**Work item**
Find the "Select thumbnail 方案 (1) black title slide" line in the records below and repeat it and every later line exactly, up to the last; do not include pictures.

(Saved data entries)
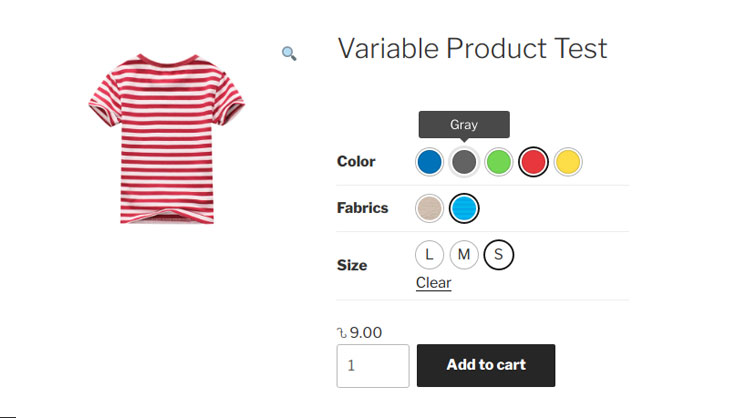Click the magnifier zoom icon on product image
This screenshot has height=420, width=750.
tap(289, 54)
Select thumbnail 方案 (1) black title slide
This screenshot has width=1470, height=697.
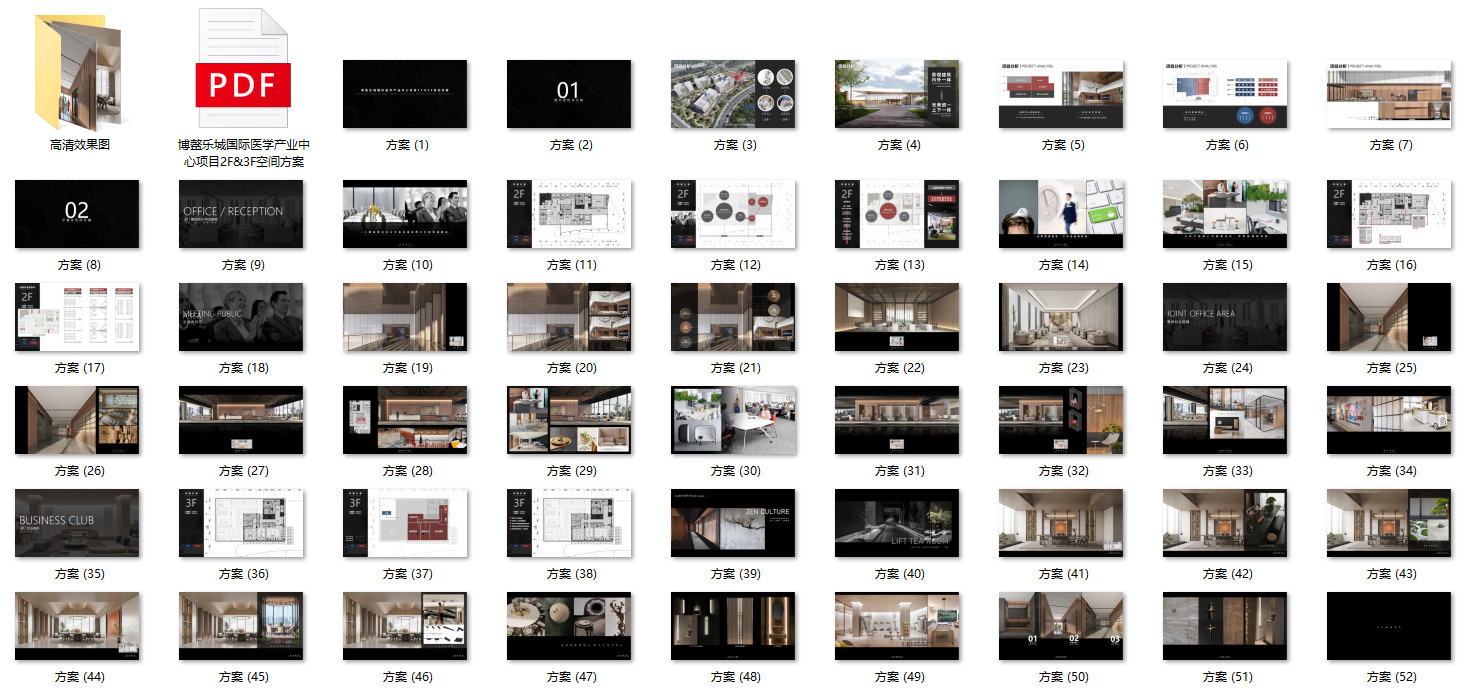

**Task response**
Select thumbnail 方案 (1) black title slide
This screenshot has width=1470, height=697.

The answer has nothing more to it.